Page excerpt

========

Clinical networks and organizations

DSD-TRN 
The Differences of Sex Development-Translational Research Network (DSD-TRN) is based in the United States and aims to improve DSD care across the United States.

I-DSD 
The International-Differences of Sex Development (I-DSD) is a research organization in Europe. This organization connects medical and research centers internationally in an effort to improve clinical practice, research, and general understanding of differences of sex development. I-DSD regularly hosts a symposium to provide updates on current care in DSD internationally, facilitate networking for those in DSD Care, and promote high quality DSD research.

Patient support and advocacy organizations 

Notable patient support and advocacy organizations include:

Controversy

Terminology 
The term disorders of sex development has generally been accepted by the medical community, as well as being a popular term in literature. However, the term is not universal among patients or support groups. One study stated that it can affect individuals covered by the description in a negative way, and that the terminology might impact choice and utilization of health care providers. Another study found that most affected individuals didn't find the term offensive. The ICD-11, which is the World Health Organization's international guide to medical coding (effective as of January 1, 2022), references DSDs as intersex traits or conditions, as do some medical journals. The Council of Europe and Inter-American Commission on Human Rights have called for a review of medical classifications that unnecessarily medicalize intersex traits.

Sociological research in Australia on 272 "people born with atypical sex characteristics," published in 2016, found that 3% of respondents used the term "disorders of sex development" or "DSD" to define their sex characteristics, while 21% use the term when accessing medical services. In contrast, 60% used the term "intersex" in some form to self-describe their sex characteristics. U.S. research by the Lurie Children's Hospital, Chicago, and the AIS-DSD Support Group (now InterConnect Support Group) published in 2017 found that "disorders of sex development" terminology may negatively affect care, give offense, and result in lower attendance at medical clinics.

A "dsd-LIFE" study in 2020 found that around 69% of 1,040 participants did not think the term disorders of sex development was offensive.

Human rights and community concerns

The term DSD (and particularly its association with medical disorders) has been controversial. The argument over terminology reflects a deeper disagreement over the extent to which intersex conditions require medical intervention, the appropriateness of certain interventions, and whether physicians and parents should make irreversible treatment decisions on behalf of young children if the condition is not life-threatening.
 Use of the term disorder of sex development (DSD) is controversial among many activists and community organizations due to the label "disorders". Many governments and international institutions use the term 'intersex' in preference to 'DSD', or have called for the review of medical classifications. In May 2019, more than 50 intersex-led organizations signed a multilingual joint statement condemning the introduction of "disorders of sex development" language into the International Classification of Diseases, stating that this causes "harm" and facilitates human rights violations, calling on the World Health Organization to publish clear policy to ensure that intersex medical interventions are "fully compatible with human rights norms".

========

Requirement A
List every purpose that the passage on differences of sex development gives for the symposium that I-DSD regularly hosts.
Requirement B
According to the passage on differences of sex development, how many participants took part in the 2020 "dsd-LIFE" study?
The material that comes after this point is separate from the passage on differences of sex development.

Recorded information
========

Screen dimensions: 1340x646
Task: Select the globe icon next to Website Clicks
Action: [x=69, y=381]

========

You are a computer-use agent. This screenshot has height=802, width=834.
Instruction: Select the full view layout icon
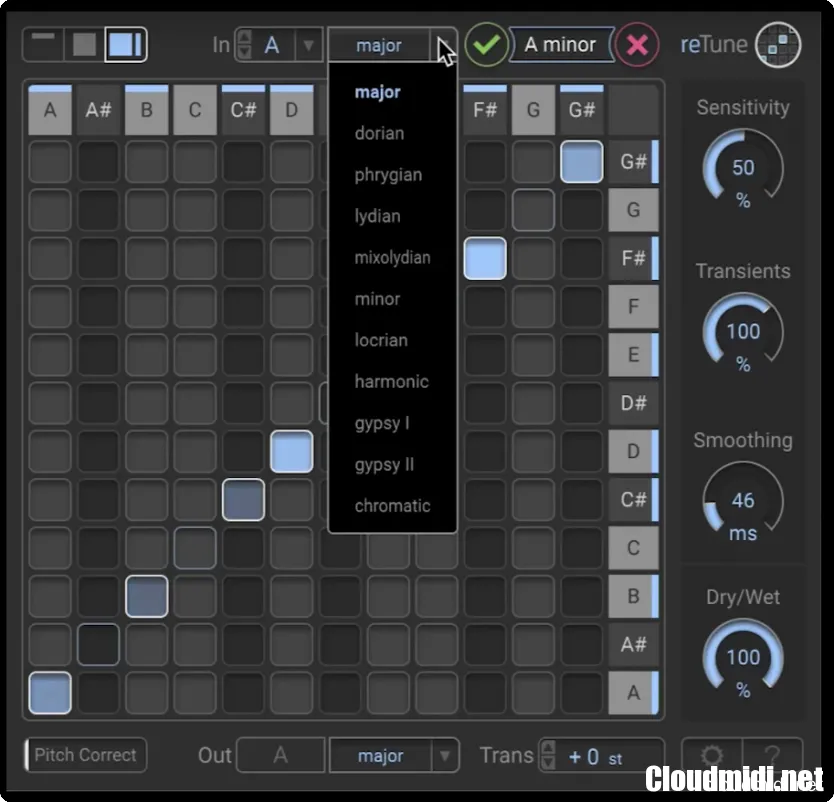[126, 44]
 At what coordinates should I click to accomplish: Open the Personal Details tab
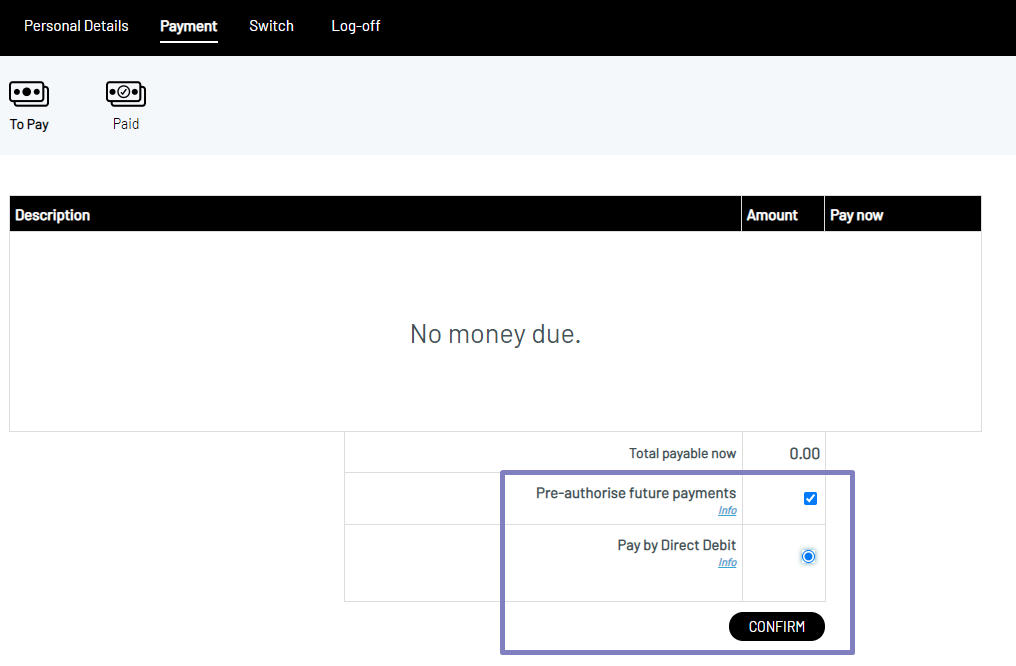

========

Task response A
- To provide updates on current care in DSD internationally
- To facilitate networking for those in DSD care
- To promote high quality DSD research

Task response B
1,040 participants.